Succede dunque, in una sorta di big bang, che Ingroia, freschissimo di leadership arancione, attacchi con parole affilate l'ormai ex procuratore antimafia Piero Grasso, che a sorpresa s'è infilato la casacca del Pd. Dice dunque Ingroia, neoleader dell'arancia meccanica: «Piero Grasso divenne procuratore nazionale perché scelto da Berlusconi grazie a una legge ad hoc che escludeva Gian Carlo Caselli». Come se non bastasse, Ingroia carica ancora, come in un duello nella polvere del West: «Grasso è il collega che voleva dare un premio, una medaglia al governo Berlusconi per i suoi meriti nella lotta alla mafia». Insomma, fango più fango e stilettate per sbarrare la strada alla concorrenza nata in casa.
Si potrebbe proseguire a lungo con questa filastrocca velenosa, ma intanto esce allo scoperto Caselli che ringrazia Ingroia con parole gelide: «È un amico - è il bacio poco rassicurante che introduce l'intervista concessa alla Repubblica - ha ottenuto di recente un incarico importante dall'Onu in Guatemala. Penso che interromperlo sia un problema anche sul piano dell'immagine internazionale dell'Italia». Più chiaro di così. Altro che sodalizio. Ciascuno per la sua strada. Ma poi, già che c'è, Caselli regola i conti anche con Grasso: «È un fatto storico che ai tempi del concorso per nominare il successore di Vigna le regole vennero modificate in corso d'opera dall'allora maggioranza con il risultato di escludermi. Ed è un fatto che questo concorso lo vinse Grasso e che la legge che mi impedì di parteciparvi fu dichiarata incostituzionale». Non solo, Caselli, che ha buona memoria, non dimentica la ciliegina messa sulla torta in quel frangente da Grasso: «Grasso ha liquidato la vicenda con disinvoltura da bar dello sport». Dunque, la regola aurea è sempre quella. I pm dopo aver bacchettato la società tutta, ora si bacchettano fra di loro, rievocano pagine più o meno oscure, si contraddicono con metodo, si azzannano con ferocia. Luciano Violante, magistrato prestato alla politica e un tempo presunto burattinaio del partito delle toghe, dà il suo ok a Grasso e punta invece il dito contro Ingroia, sventolando il suo presunto «cedimento al protagonismo». Ingroia replica a sua volta provando a sporcare l'icona dell'ex presidente della Camera: «Violante la pensa su Grasso come il senatore Dell'Utri».

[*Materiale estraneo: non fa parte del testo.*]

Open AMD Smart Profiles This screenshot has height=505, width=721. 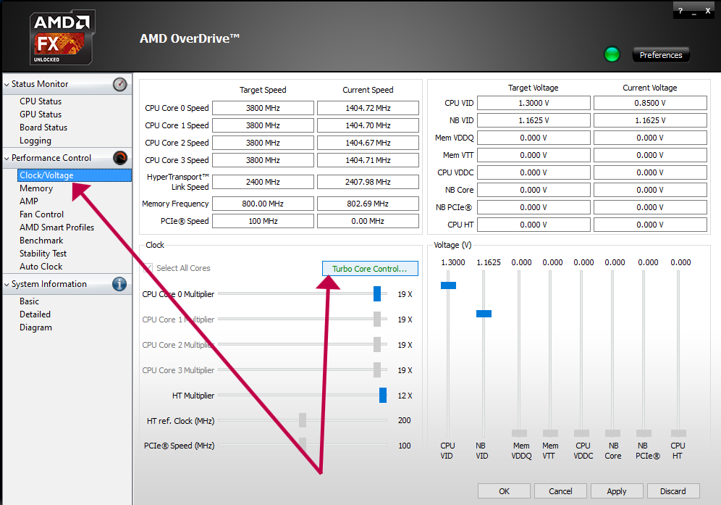(x=56, y=228)
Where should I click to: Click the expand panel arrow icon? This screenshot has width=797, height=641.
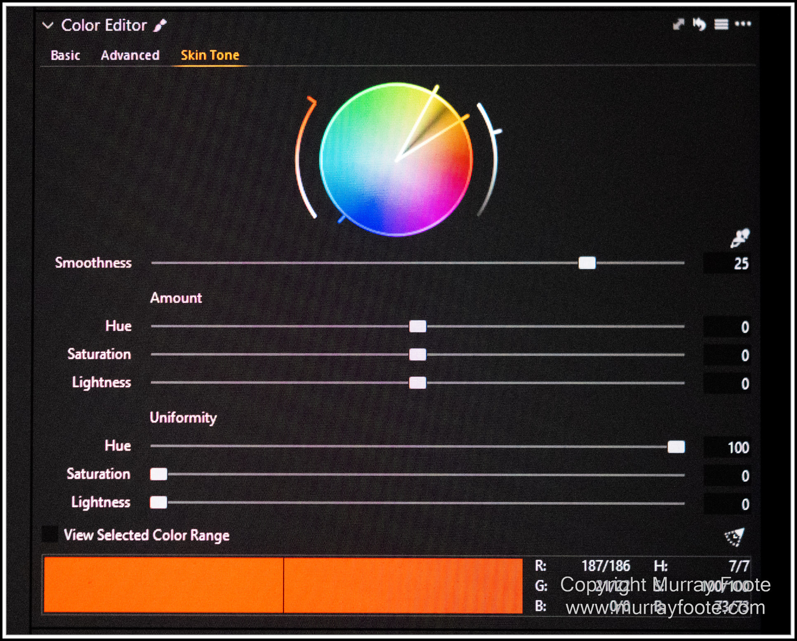[x=678, y=24]
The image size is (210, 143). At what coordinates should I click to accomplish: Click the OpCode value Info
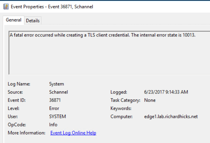[53, 124]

E così i guardiani della legalità, le lame scintillanti della legge si graffiano, si tirano i capelli e recuperano episodi sottovuoto, dissigillando giudizi rancorosi. Uno spettacolo avvilente. E tocca citare Ilda Boccassini a proposito del suo amico Giovanni Falcone: «Non c'è stato uomo in Italia - disse a Giuseppe D'Avanzo nel 2002 - che abbia accumulato più sconfitte di Giovanni». Mortificato perfino nella corsa alla superprocura antimafia da lui stesso inventata.

«Eppure - aggiungeva la Boccassini - le cattedrali e i convegni sono sempre affollati di amici che magari, con Falcone vivo, sono stati i burattini o i burattinai di qualche indegna campagna di calunnie». Purtroppo, la lezione non è servita.